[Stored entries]

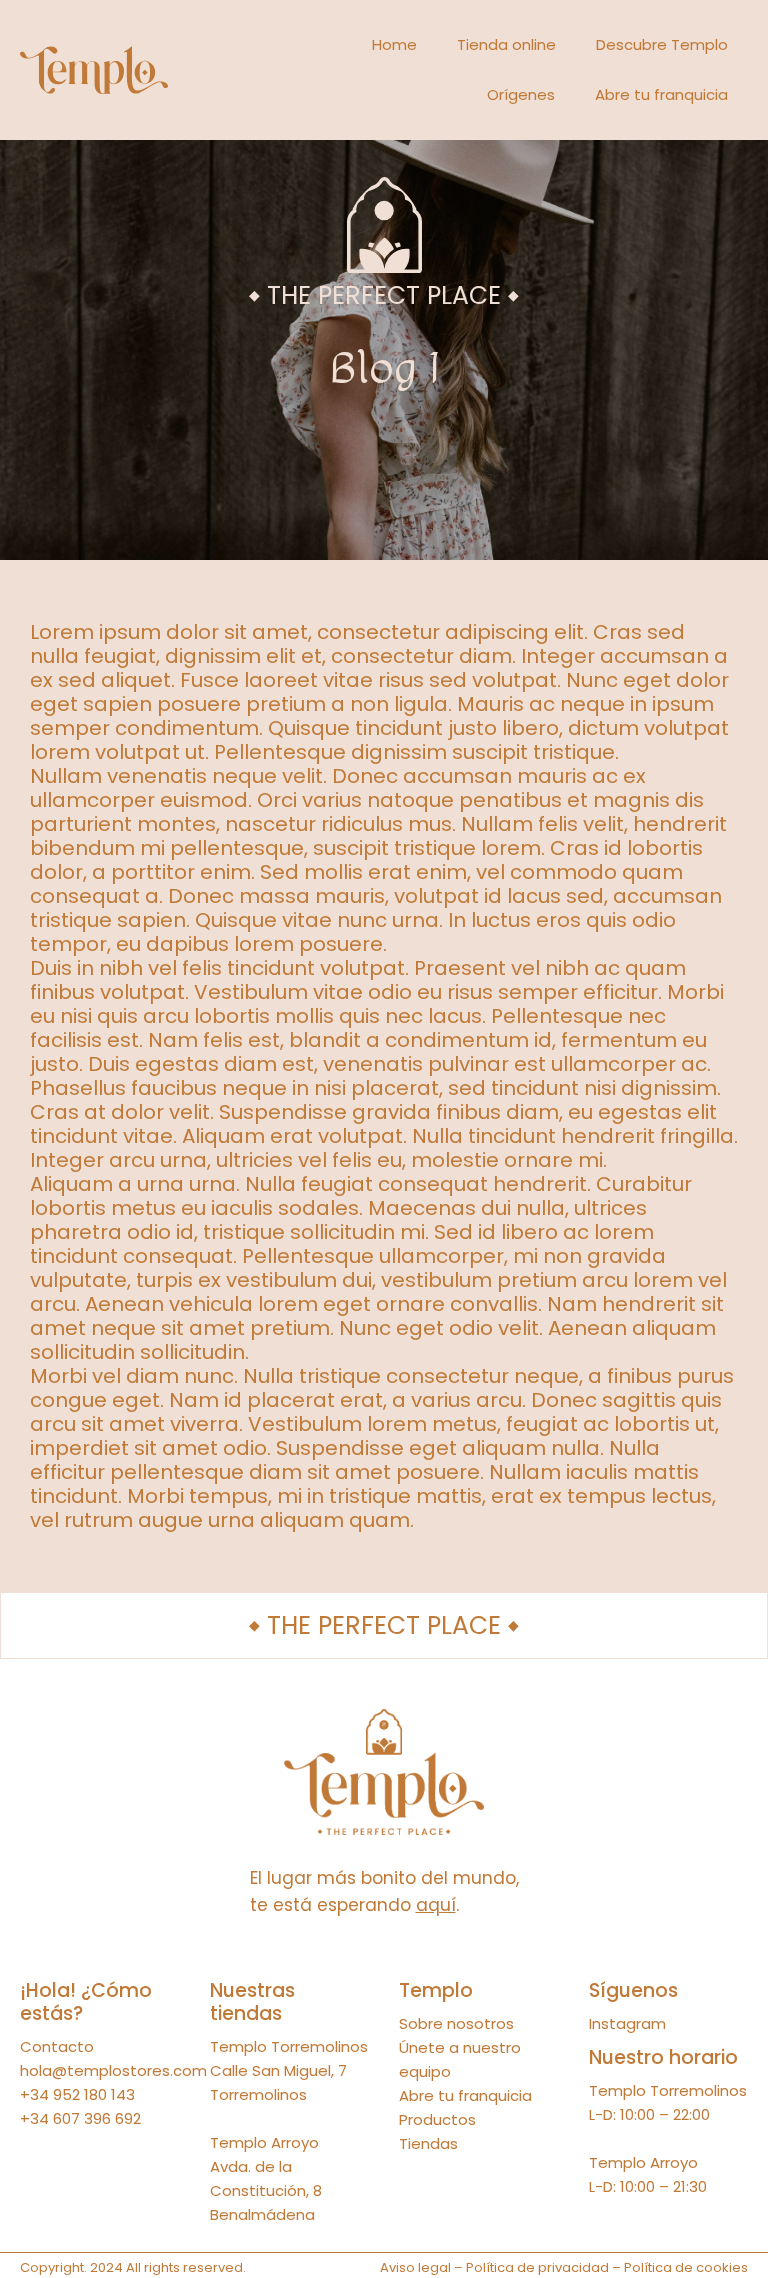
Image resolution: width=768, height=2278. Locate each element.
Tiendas (428, 2143)
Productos (437, 2119)
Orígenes (521, 94)
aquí (436, 1905)
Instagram (627, 2023)
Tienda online (506, 44)
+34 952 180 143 (77, 2094)
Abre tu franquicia (661, 94)
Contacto (57, 2046)
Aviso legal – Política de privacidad (494, 2267)
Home (394, 44)
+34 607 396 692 (80, 2118)
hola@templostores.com (113, 2070)
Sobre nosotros (456, 2023)
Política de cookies (686, 2267)
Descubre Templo (662, 44)
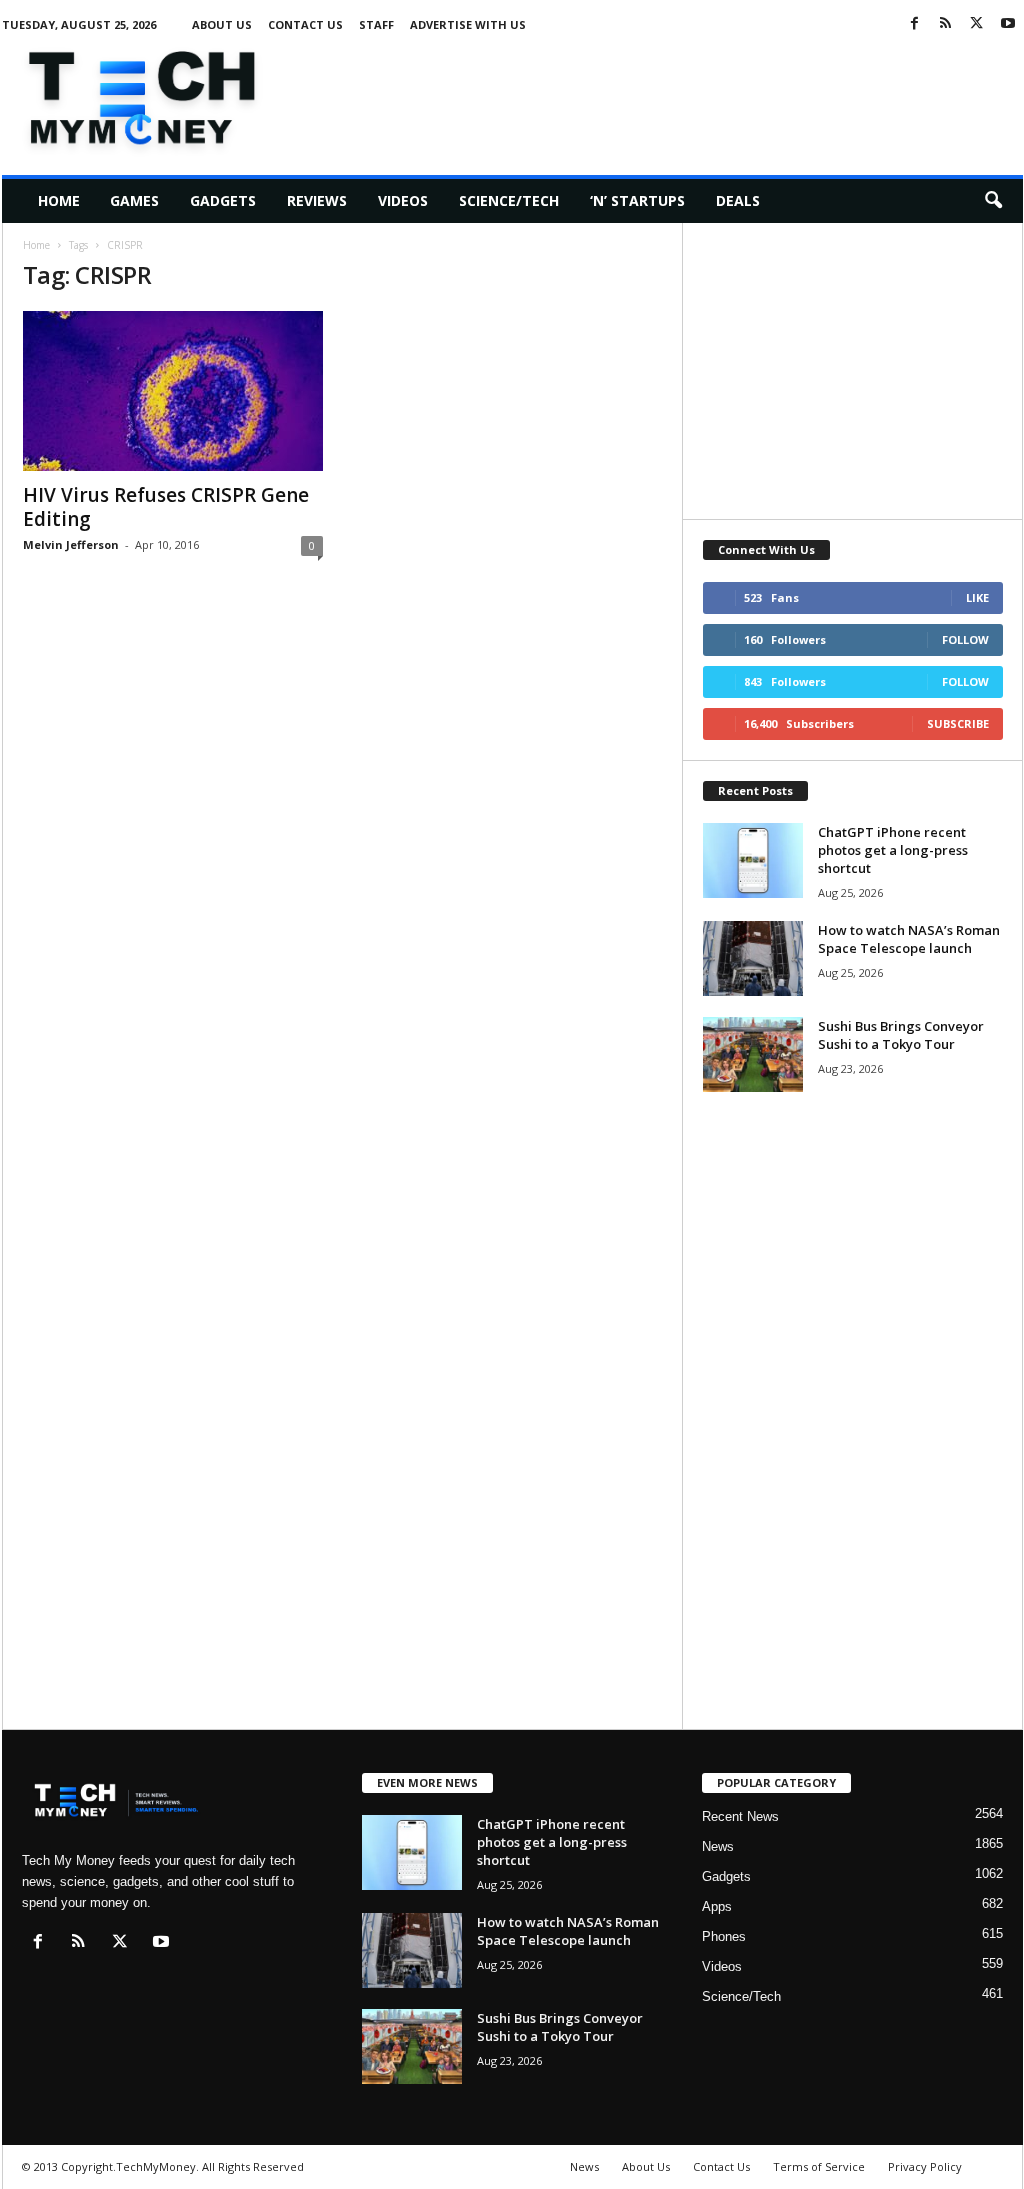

TASK ITEM >> When you come to the line containing "Abre tu franquicia (661, 94)" in the records above, repeat that line and all lines after it exactly, but not the pictures.

TASK SOLUTION >>
Abre tu franquicia (661, 94)
Contacto (57, 2046)
Aviso legal – Política de privacidad (494, 2267)
Home (394, 44)
+34 607 396 692 (80, 2118)
hola@templostores.com (113, 2070)
Sobre nosotros (456, 2023)
Política de cookies (686, 2267)
Descubre Templo (662, 44)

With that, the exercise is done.